Eine andere Religion hat diesen Status in Deutschland nicht. Auch wenn andere Religionen immer stärker vertreten sind, hat keine auch nur annähernd diese Präsenz. Die Muslime kämpfen z.B. noch um ihr Recht Moscheen bauen zu dürfen. Auch keine Philosophie oder politische Ideologie oder was sonst als irgendein Äquivalent zur Religion gewertet werden könnte hat diese Präsenz.
Welche Rolle spielt nun die Macht des Individuums?
Nun das Individuum ist sehr wohl in der Lage, sich für den eigenen Lebenssinn am Koran anstelle der Bibel zu orientieren. Lebt es aber in einer christlichen Kultur wie der unsrigen, wird es trotzdem eine ganze Menge christliches Gedankengut kennen und davon beeinflusst sein. Dass man ein Muslim in einer christlichen Gesellschaft ist, unterscheidet einen ganz enorm vom einem Muslim in einer muslimischen Gesellschaft.
Was man halt nicht kann, ist den Koran an die kulturelle Stelle der Bibel in unserer Gesellschaft zu setzen.
(09-11-2009, 19:05)petronius schrieb: nein - de facto findet weitgehend keine erziehung zur "ehrfurcht vor gott" statt
Ich gehe davon aus, dass diese Aussage auf einem subjektiven Eindruck basiert und bitte um Belege.
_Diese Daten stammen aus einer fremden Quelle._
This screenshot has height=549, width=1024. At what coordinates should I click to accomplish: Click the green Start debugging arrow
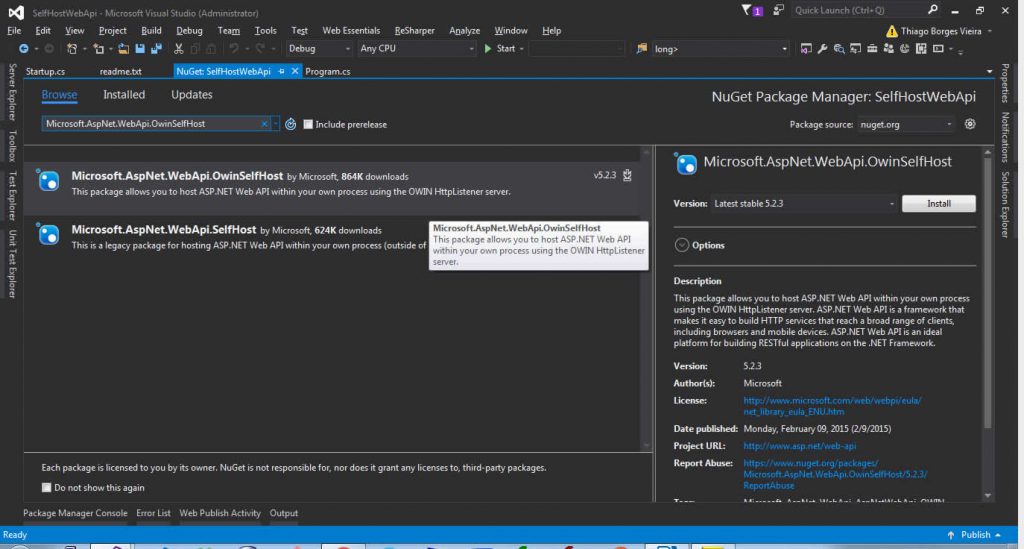click(x=488, y=48)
Ich vermute, dass dein Eindruck mit einem altmodischen Gottesbild zusammenhängt. Gewandelt hat sich nämlich weniger die Präsenz der Religion in unserer Gesellschaft als viel mehr das Gottesbild. Heutzutage sehen wir das, was wir mit Ehrfurcht vor Gott meinen, viel liberaler als früher.
Die Mehrzahl der Bundesländer hat ähnliche Erziehungsideale in ihrer Verfassung verankert und sichert Religion als ordentliches Lehrfach ab. Gleichzeitig besteht Schulpflicht. Die Mehrzahl der deutschen Kinder erhalten also eine jahrelange Ausbildung in christlichen und weltanschaulichen Themen.
Neulich wurde Angelika Merkel zum zweiten Mal als Bundeskanzlerin vereidigt. Sie endete mit den Worten: "So wahr mir Gott helfe." Hat sie das etwa nicht Ernst gemeint?
(09-11-2009, 19:05)petronius schrieb: und ich kann mich ganz hervorragend mit diesen instanzen (z.b. der kultur, auch deren christlicher prägung) beschäftigen, ohne zu beten oder die bibel zu lesen
Aber ausprobiert hast du es ja schon einmal. Es gab also mal einen Zeitpunkt, wo du dachtest es sei angebracht zu beten oder in der Bibel zu lesen und sei es auch nur, um diesen Mumpitz endlich verwerfen zu können.
Ist dir einmal aufgefallen wie viele User in diesem Forum Atheisten oder Agnostiker sind? Schau mal in ähnliche Foren, nirgendswo ist es anders. Wie sehr das Christentum unsere Kultur beeinflusst ist kaum davon abhängig, ob wir daran glauben oder nicht.
Um es grob zusammenzufassen, ich spreche von kulturellen Bedingungen unseres Daseins und davon, dass sie unsere Sinnsuche stark beeinflussen. Ich verstehe noch immer nicht, was daran so seltsam sein soll, dass du meinst es würde sich von deiner Weltanschauung so sehr unterscheiden. Das tut es gar nicht.